Swirling winds, drone-operated monkeys and artificial intelligence brought new life to “The Wizard of Oz” on Thursday at the premiere of an immersive version of the Hollywood classic in Las Vegas.

A yellow-brick carpet, mimicking the yellow brick road in the film, led to the entrance of Sphere, a high-tech, dome-shaped entertainment venue that is showing the update of the 1939 movie musical.

Premiere attendees included Lorna Luft, whose mother Judy Garland played Dorothy in the movie.

“We are finally off to see the wizard!” Sphere Entertainment CEO James Dolan told the crowd. “What you’re about to see tonight is our most powerful example yet of experiential storytelling in this new media.”

Some cinema lovers have recoiled at the idea of tinkering with a classic film. Workers in Hollywood also are wary that artificial intelligence will be used to replace human work.

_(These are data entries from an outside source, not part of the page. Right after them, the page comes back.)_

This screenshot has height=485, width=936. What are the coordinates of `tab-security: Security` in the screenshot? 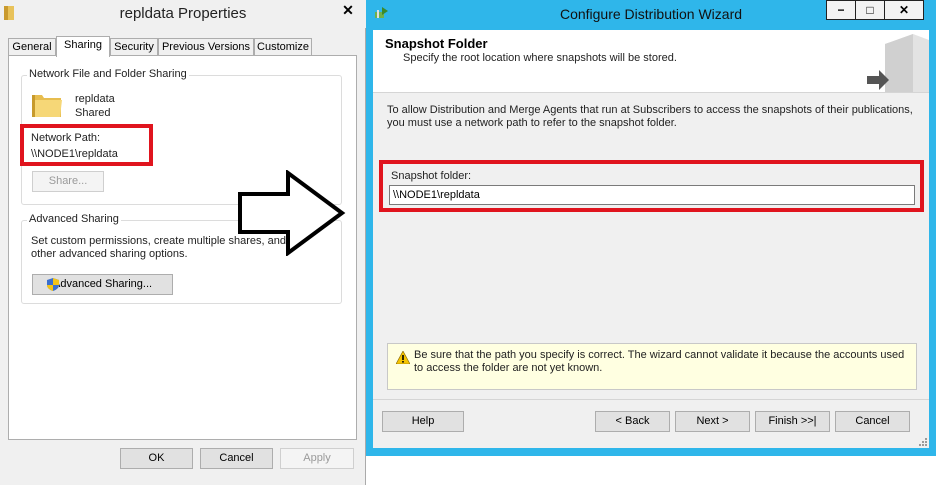 It's located at (134, 47).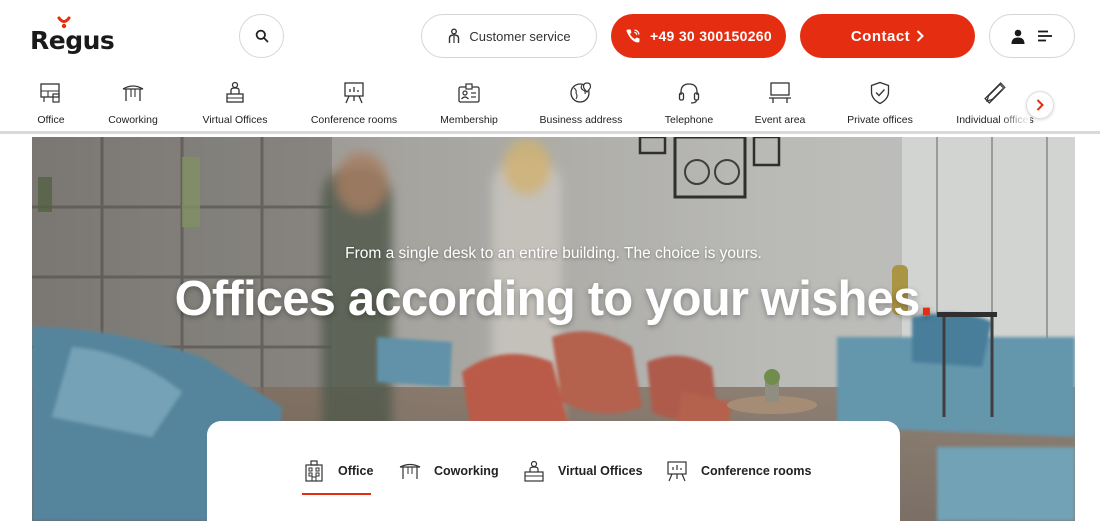 This screenshot has width=1100, height=521. I want to click on search-icon, so click(262, 36).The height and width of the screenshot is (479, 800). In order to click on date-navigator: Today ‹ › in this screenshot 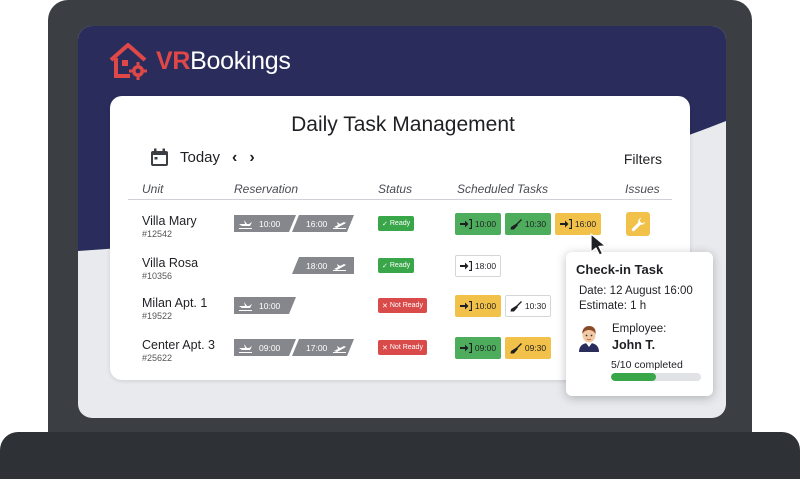, I will do `click(202, 158)`.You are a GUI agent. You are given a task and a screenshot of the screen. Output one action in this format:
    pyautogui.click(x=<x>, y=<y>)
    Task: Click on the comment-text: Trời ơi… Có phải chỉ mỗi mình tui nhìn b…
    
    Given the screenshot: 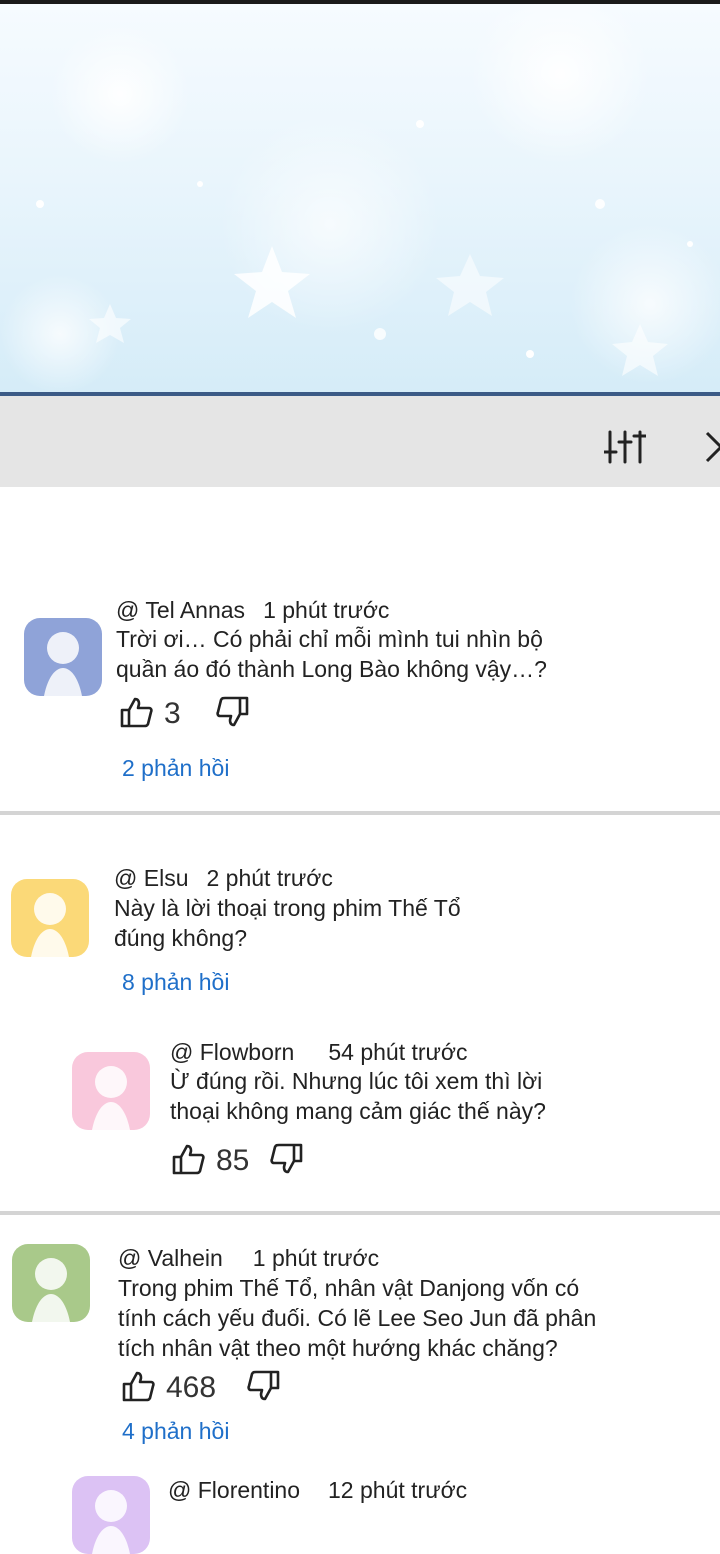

Dolan said audiences would be wowed by the new “Wizard of Oz” experience.

“For the first time, you’re going to feel like you’re part of the story,” he said.

Reworking the film took more than two years and 2,000 people, including the Sphere’s creative team, Google’s DeepMind researchers and Warner Bros Discovery executives. The film has been updated and AI has been used to make it watchable on Sphere’s giant, wraparound screen.

AI restored tiny celluloid frames into today’s high definition and filled in details such as freckles on Dorothy’s face. Proponents see it as a potential watershed moment in Hollywood’s use of AI tools.

The Sphere added off-screen elements such as fans that kicked up wind and blew leaf-shaped confetti when the tornado swept Dorothy’s farmhouse into the sky. Sixteen-foot (4.88-metre) helium-filled monkeys flew overhead as the Wicked Witch plotted Dorothy’s demise.